§ DESCRIPTION OF THE TASK:
In the material, switch "pencil icon" to "pen icon" in everything from the line containing "Where should I click to: Open the 工程管理" down to the line containing "Looking at the screenshot, I should click(833, 606).", and write out those lines with nothing else altered.

§ MATERIAL PROVIDED:
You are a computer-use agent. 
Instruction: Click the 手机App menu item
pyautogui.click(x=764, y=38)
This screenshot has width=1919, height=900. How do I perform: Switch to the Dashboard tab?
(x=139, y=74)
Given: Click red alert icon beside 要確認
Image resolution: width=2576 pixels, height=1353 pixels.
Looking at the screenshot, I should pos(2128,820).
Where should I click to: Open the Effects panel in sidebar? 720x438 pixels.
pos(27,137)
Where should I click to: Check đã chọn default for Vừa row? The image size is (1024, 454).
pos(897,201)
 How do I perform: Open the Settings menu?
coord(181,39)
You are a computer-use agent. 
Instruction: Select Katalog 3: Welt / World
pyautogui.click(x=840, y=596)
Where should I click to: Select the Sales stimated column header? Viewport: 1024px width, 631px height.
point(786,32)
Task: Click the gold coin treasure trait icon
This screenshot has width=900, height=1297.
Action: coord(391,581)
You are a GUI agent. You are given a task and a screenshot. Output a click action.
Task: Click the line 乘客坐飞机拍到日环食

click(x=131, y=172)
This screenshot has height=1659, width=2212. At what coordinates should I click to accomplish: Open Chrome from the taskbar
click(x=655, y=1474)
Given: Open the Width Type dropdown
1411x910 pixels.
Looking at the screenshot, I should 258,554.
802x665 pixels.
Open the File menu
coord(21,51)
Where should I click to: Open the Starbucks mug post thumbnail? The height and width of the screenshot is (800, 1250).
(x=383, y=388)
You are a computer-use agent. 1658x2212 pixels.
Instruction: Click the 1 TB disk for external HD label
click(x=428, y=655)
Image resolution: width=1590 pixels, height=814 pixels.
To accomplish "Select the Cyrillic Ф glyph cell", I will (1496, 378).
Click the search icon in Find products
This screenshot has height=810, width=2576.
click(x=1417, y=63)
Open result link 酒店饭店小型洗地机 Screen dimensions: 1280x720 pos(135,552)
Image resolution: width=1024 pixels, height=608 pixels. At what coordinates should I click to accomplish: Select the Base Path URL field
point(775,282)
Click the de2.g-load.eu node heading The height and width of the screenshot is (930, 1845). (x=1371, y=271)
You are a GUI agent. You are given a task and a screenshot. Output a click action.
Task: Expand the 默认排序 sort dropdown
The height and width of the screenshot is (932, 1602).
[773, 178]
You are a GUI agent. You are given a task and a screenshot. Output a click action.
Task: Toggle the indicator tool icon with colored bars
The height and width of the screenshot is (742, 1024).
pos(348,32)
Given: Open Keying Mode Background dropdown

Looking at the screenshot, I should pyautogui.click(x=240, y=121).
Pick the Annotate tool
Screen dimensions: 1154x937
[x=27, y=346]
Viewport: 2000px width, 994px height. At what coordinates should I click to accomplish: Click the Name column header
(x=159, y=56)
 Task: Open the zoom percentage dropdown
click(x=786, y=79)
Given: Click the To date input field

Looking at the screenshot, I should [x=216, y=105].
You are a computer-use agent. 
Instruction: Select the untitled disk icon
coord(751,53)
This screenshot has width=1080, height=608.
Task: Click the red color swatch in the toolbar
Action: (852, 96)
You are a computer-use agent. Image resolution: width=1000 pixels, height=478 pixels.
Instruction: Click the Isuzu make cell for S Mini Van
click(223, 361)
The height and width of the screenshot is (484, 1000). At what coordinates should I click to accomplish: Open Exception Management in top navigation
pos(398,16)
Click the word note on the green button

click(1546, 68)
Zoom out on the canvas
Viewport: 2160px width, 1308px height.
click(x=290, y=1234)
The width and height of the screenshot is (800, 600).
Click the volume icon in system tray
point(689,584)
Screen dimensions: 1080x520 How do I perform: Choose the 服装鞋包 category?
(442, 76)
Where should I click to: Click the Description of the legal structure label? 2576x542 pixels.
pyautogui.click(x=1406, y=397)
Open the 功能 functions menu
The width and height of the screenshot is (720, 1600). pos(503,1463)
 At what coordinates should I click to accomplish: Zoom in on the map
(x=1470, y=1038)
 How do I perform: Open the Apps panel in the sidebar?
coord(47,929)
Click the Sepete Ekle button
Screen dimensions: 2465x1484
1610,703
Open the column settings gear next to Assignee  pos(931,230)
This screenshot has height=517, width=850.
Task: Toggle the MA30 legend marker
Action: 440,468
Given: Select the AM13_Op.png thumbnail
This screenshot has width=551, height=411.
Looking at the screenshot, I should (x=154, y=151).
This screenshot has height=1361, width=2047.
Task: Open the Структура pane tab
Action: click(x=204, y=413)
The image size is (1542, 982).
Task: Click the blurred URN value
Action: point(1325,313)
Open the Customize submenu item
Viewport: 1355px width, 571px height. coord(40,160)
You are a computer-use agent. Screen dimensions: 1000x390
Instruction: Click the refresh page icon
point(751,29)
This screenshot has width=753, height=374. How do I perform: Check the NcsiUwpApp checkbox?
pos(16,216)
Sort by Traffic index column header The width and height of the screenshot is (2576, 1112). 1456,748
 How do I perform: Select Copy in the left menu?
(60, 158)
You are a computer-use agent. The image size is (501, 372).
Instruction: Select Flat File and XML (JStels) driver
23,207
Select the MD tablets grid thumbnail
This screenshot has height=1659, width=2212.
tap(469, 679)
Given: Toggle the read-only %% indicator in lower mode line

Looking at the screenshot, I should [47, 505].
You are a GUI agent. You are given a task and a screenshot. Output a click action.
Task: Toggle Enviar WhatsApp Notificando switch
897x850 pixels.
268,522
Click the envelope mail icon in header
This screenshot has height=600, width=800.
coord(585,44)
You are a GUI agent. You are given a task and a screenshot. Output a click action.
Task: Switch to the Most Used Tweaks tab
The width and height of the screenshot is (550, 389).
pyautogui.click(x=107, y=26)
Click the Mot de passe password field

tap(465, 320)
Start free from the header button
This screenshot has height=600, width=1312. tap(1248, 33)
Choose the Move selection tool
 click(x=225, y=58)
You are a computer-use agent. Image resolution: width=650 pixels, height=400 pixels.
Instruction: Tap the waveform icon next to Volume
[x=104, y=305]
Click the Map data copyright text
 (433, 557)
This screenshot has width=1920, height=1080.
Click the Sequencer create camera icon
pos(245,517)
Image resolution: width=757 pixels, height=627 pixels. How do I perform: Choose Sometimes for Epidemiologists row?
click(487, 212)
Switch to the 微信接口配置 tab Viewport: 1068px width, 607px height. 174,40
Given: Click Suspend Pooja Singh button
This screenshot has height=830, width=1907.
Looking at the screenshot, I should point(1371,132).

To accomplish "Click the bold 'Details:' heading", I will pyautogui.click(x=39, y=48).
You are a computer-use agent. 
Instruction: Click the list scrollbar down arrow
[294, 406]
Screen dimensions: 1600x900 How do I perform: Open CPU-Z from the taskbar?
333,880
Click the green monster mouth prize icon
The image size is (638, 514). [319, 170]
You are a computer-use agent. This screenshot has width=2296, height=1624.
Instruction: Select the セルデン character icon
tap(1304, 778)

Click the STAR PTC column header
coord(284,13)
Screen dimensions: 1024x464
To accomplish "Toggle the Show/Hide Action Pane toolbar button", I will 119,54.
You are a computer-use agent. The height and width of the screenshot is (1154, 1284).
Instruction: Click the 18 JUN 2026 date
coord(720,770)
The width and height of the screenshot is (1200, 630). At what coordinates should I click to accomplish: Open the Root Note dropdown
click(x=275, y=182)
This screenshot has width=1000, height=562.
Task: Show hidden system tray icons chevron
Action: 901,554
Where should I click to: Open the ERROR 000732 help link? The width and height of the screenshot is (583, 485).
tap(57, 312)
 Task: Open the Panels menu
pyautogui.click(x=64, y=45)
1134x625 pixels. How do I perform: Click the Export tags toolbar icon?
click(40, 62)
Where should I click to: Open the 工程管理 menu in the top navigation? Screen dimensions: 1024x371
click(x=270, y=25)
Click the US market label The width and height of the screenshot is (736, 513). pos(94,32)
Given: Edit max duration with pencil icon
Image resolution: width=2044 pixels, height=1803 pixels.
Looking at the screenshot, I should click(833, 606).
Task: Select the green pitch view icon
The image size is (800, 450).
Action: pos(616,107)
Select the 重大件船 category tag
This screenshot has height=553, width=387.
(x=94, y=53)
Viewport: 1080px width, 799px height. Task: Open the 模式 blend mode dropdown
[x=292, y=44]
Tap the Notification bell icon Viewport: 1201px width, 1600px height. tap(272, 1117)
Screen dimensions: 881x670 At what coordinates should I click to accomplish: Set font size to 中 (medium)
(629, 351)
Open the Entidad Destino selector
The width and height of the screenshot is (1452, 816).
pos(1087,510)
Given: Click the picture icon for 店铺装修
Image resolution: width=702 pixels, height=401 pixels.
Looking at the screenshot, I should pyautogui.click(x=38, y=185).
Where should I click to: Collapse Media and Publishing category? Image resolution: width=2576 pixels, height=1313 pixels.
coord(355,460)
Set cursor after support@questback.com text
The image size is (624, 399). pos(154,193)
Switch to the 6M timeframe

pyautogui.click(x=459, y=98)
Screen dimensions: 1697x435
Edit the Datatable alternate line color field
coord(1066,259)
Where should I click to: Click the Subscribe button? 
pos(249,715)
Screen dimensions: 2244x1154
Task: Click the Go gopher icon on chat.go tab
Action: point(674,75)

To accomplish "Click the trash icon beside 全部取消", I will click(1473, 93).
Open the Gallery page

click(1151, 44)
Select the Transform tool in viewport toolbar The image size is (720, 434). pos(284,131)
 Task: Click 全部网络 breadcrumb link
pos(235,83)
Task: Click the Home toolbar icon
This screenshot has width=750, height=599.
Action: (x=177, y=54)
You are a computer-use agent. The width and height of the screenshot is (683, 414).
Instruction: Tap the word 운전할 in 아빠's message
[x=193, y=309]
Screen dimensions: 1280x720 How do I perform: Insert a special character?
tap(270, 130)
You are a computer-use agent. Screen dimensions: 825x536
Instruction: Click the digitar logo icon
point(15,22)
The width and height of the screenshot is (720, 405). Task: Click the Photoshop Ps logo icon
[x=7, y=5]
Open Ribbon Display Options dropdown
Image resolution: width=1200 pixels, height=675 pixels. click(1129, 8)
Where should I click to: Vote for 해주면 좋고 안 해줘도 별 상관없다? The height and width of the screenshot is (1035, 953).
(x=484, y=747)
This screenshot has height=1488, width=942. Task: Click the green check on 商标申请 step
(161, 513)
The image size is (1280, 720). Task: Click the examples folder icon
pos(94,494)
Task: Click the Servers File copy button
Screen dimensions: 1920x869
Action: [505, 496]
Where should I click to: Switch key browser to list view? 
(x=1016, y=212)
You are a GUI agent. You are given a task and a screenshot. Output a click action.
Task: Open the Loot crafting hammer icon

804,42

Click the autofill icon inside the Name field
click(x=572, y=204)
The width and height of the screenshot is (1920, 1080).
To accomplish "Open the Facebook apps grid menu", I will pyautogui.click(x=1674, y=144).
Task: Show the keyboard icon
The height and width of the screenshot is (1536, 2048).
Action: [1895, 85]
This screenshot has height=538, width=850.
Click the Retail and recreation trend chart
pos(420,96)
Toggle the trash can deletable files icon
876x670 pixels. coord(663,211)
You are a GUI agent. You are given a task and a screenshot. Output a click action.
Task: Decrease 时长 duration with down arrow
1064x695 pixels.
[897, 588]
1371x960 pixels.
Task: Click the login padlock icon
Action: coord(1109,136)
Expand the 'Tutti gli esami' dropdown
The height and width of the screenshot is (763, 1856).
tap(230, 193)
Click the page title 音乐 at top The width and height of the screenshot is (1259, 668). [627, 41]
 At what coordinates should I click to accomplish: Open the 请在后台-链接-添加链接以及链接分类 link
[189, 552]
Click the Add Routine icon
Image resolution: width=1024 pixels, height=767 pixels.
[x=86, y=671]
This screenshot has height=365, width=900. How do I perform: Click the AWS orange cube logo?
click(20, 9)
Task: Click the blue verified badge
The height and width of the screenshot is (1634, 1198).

§ RIGHT ANSWER:
Where should I click to: Open the 工程管理 menu in the top navigation? Screen dimensions: 1024x371
click(x=270, y=25)
Click the US market label The width and height of the screenshot is (736, 513). pos(94,32)
Given: Edit max duration with pen icon
Image resolution: width=2044 pixels, height=1803 pixels.
Looking at the screenshot, I should click(833, 606).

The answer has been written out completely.